__ARTICLE__:

%%

To clarify, you're saying that NIST _saw_ that the numbers in Table 5
were much larger than the numbers from the submission and from SUPERCOP?
How exactly are you claiming that NIST took this into account?
The public evidence is of NIST IR 8545 not saying anything about this
gigantic gap. The most charitable explanation is that NIST looked at
only one source, somehow misunderstood what that source was measuring,
and recklessly took those numbers without checking any other sources
(such as the speed table provided with the submission).
It's much worse if NIST looked at multiple sources and _knew_ that it
was taking an outlier while suppressing the numbers from other sources.
A 4x gap in cycle counts is screaming "we're not measuring the same
software".
> Not every number, data point, or result that we evaluated made its way
> into the Report, as it was a summary.
"We operate transparently. We've shown all our work" (source:
https://web.archive.org/web/20211115191840/https://www.nist.gov/blogs/taking-measure/post-quantum-encryption-qa-nists-matt-scholl)
> The key generation cycle counts for Classic McEliece did not play a
> significant role in the rationale for not selecting it for
> standardization.
NIST's report fails to quantify the weights placed on individual
comparison factors. This gives NIST the freedom to respond to _any_
error by claiming that the error wasn't "significant" and that fixing
the error wouldn't have changed NIST's decisions.

%%

__Entries on target coordinates__:
%%

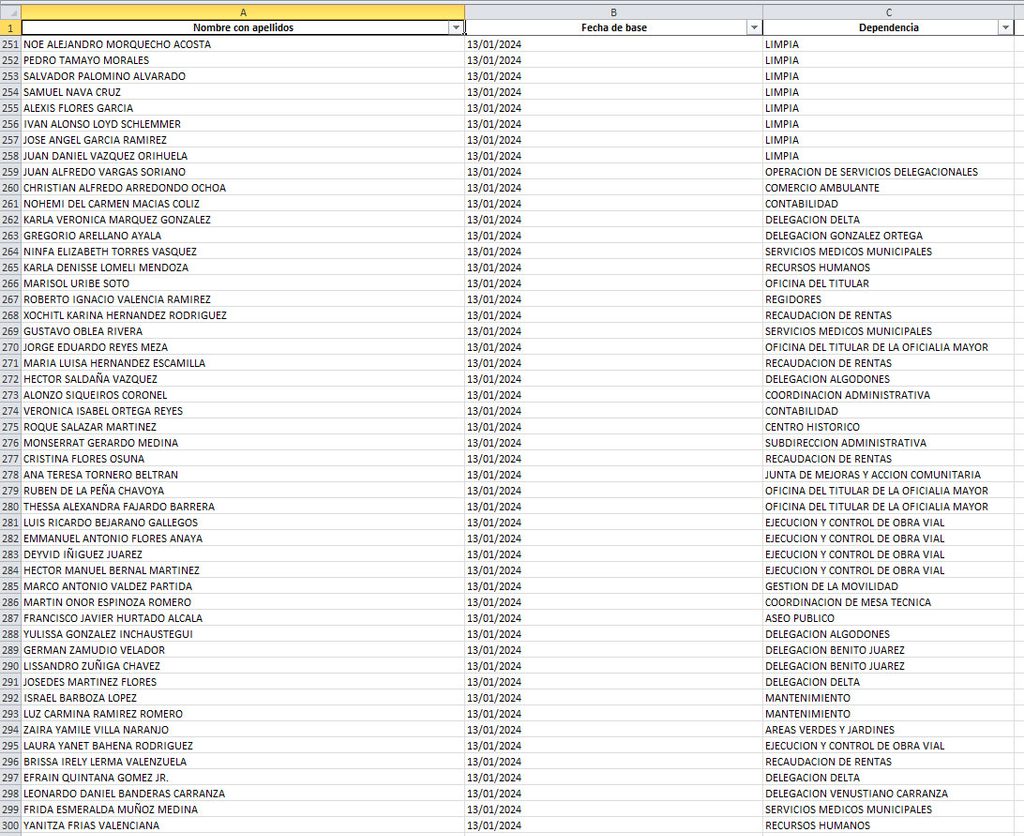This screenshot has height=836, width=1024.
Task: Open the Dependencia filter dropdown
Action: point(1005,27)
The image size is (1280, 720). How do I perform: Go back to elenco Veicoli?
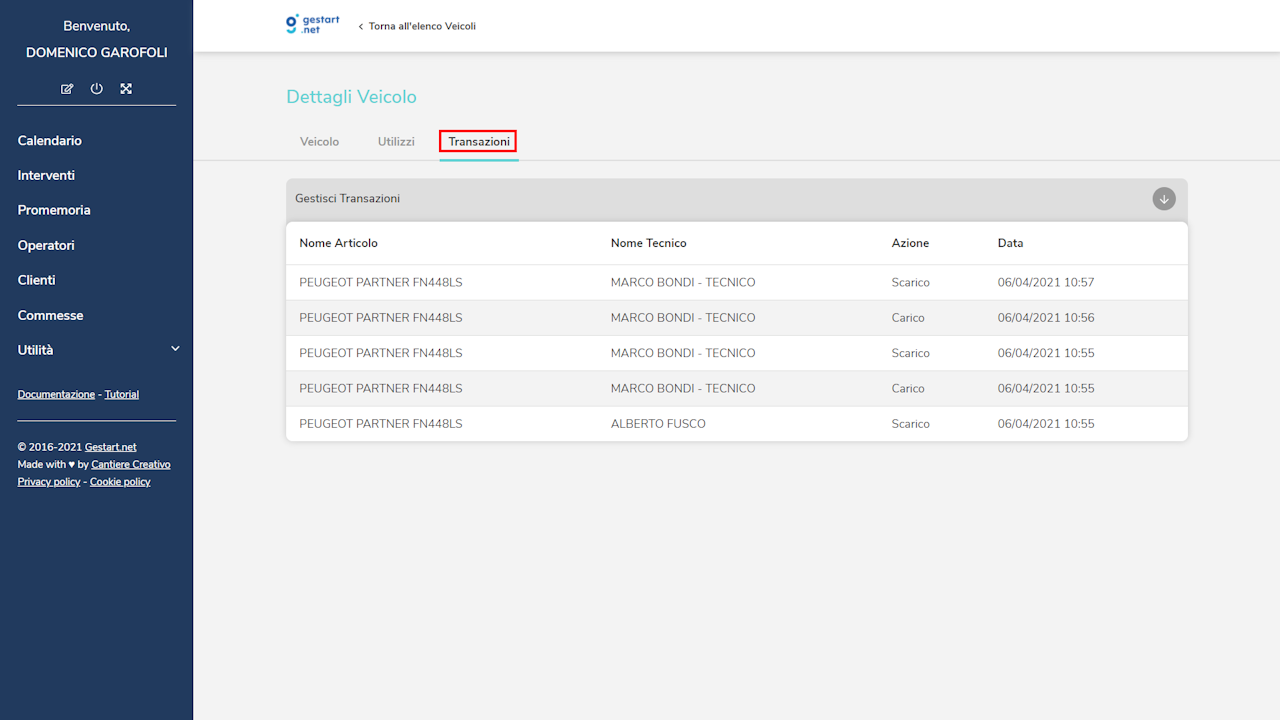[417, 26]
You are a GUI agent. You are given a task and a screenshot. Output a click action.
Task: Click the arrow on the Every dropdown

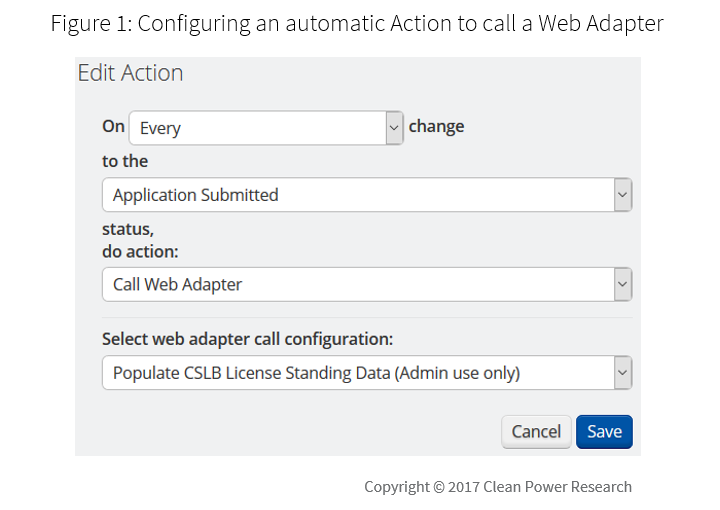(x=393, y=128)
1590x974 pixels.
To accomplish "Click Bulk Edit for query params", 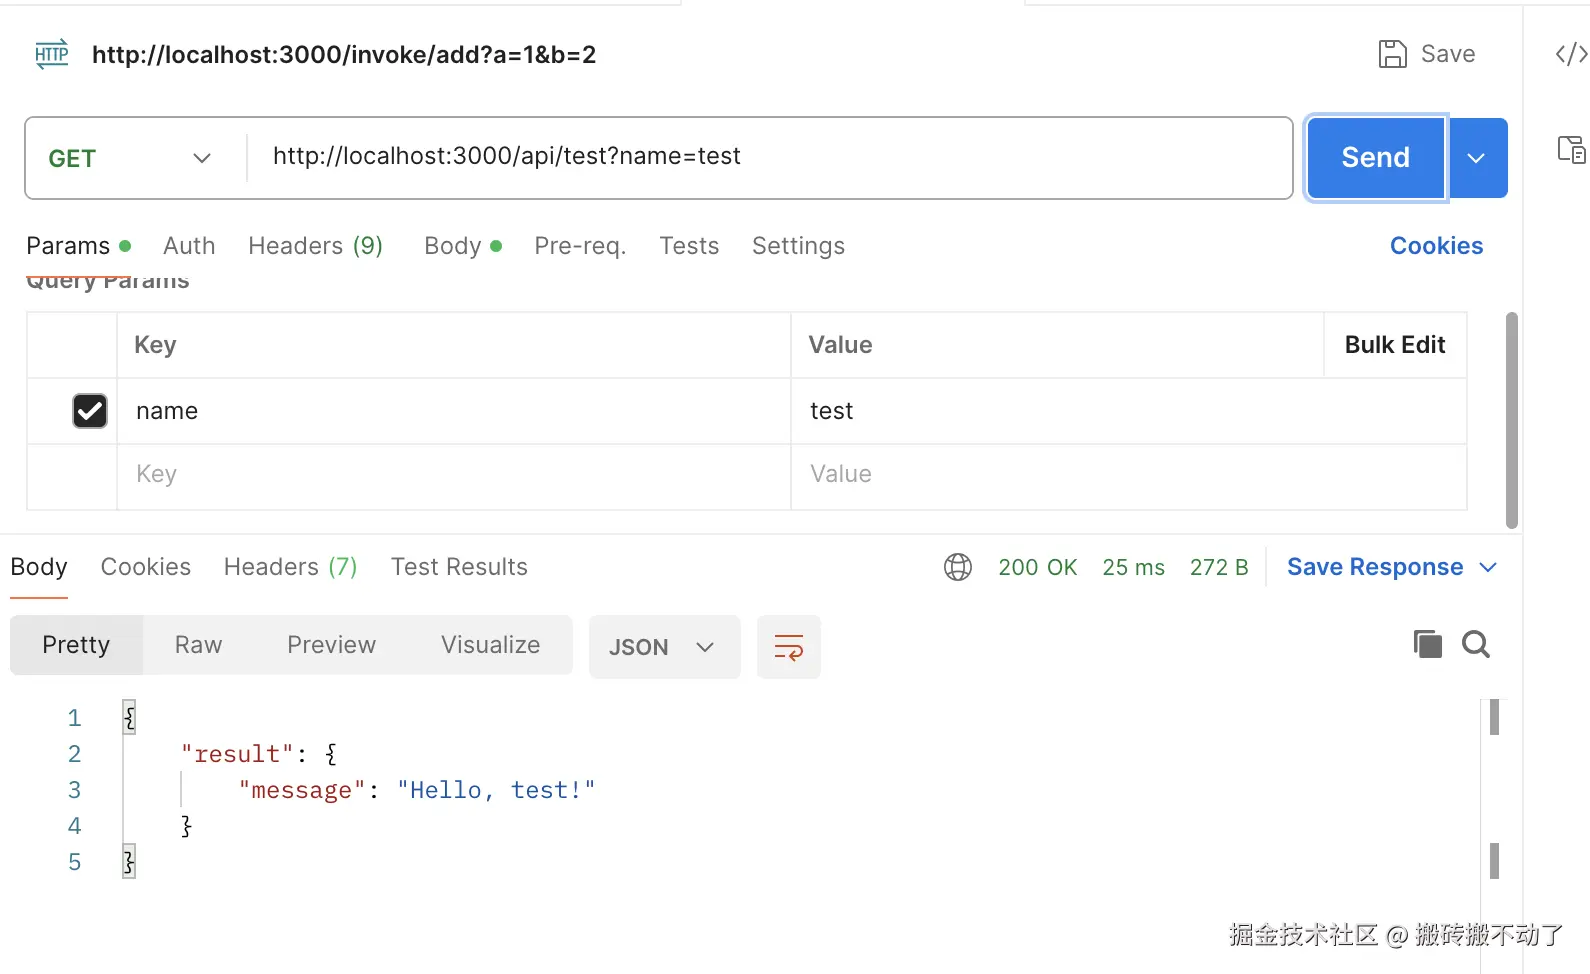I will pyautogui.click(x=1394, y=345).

%%
%%

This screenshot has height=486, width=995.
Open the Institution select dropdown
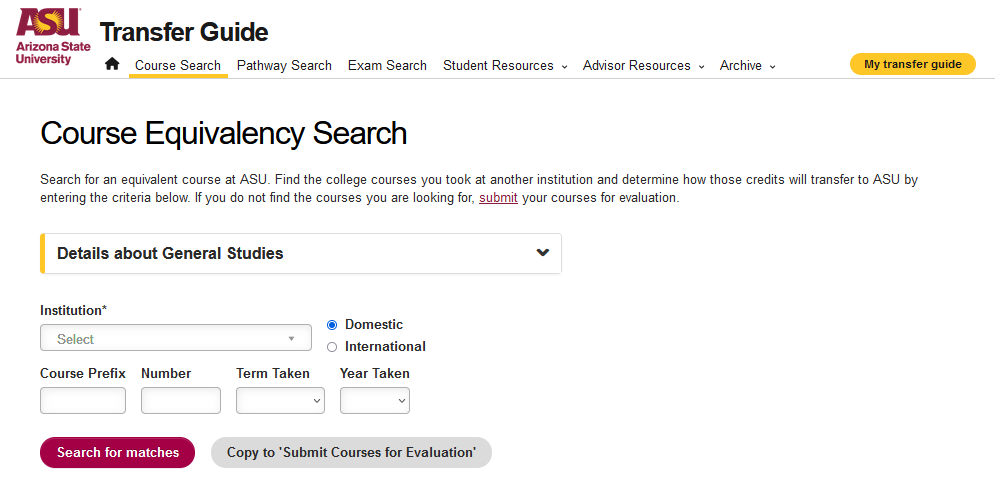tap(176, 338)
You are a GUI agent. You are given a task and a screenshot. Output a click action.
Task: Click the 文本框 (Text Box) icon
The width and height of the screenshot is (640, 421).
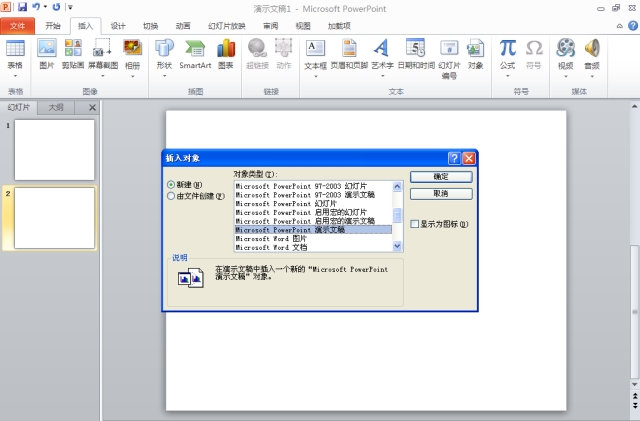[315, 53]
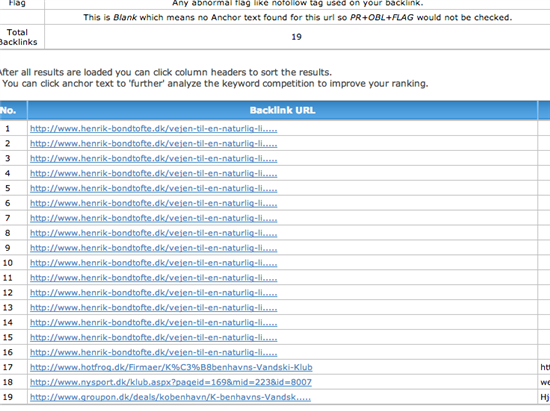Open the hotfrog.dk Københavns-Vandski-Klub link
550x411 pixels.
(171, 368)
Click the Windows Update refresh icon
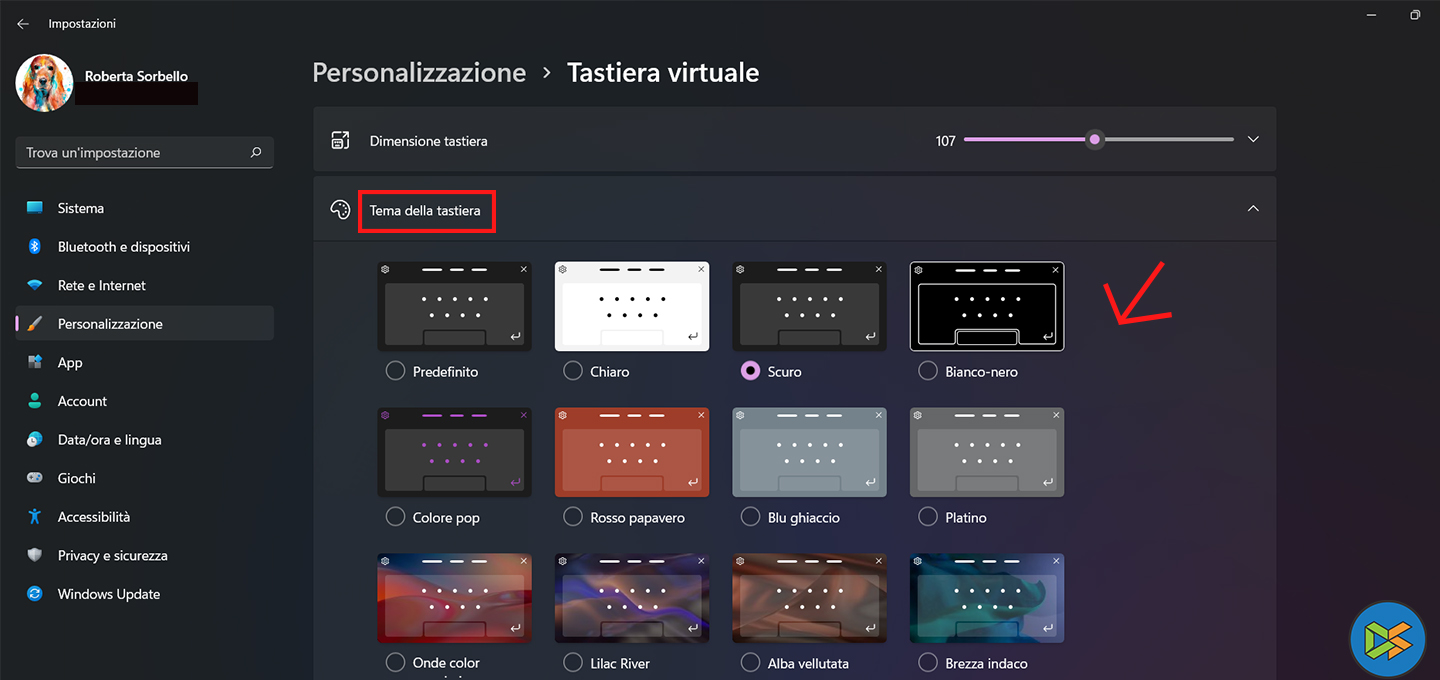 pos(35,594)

%%
%%

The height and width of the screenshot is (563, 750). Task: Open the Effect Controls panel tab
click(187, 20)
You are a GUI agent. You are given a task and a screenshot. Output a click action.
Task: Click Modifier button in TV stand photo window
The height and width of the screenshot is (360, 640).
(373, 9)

%%

__WHAT IS ASKED__:
Extend the post above on NIST's treatment of the Classic McEliece key generation cycle counts, starting after its last sentence.

__ANSWER TO THIS PROBLEM__:
Such claims lack credibility: why is NIST putting information into a
report in the first place if the information doesn't matter? These speed
tables are prominently placed on page 6 of a 34-page report. They're the
only justification that the report provides for various statements in
the text, such as the claim that Classic McEliece keygen is "three
orders of magnitude more costly than HQC".
The report also isn't limited to looking at past decisions, and isn't
limited to looking at NIST's decisions. In particular, even though the
report fails to recognize the existing deployments of Classic McEliece
documented on
https://mceliece.org, the report does admit that there's
an ongoing process of multiple parties at least _considering_ Classic
McEliece (to quote the report: "After the ISO standardization process
has been completed, NIST may consider developing a standard for Classic
McEliece based on the ISO standard"). It's irresponsible for NIST to be
feeding misinformation into future decisions.
In the end, claiming that NIST's falsified data hasn't had an impact
doesn't remove NIST's obligation to issue a correction. As
https://www.ams.org/about-us/governance/policy-statements/sec-ethics
puts it, we have a responsibility to "correct in a timely way or to
withdraw work that is erroneous".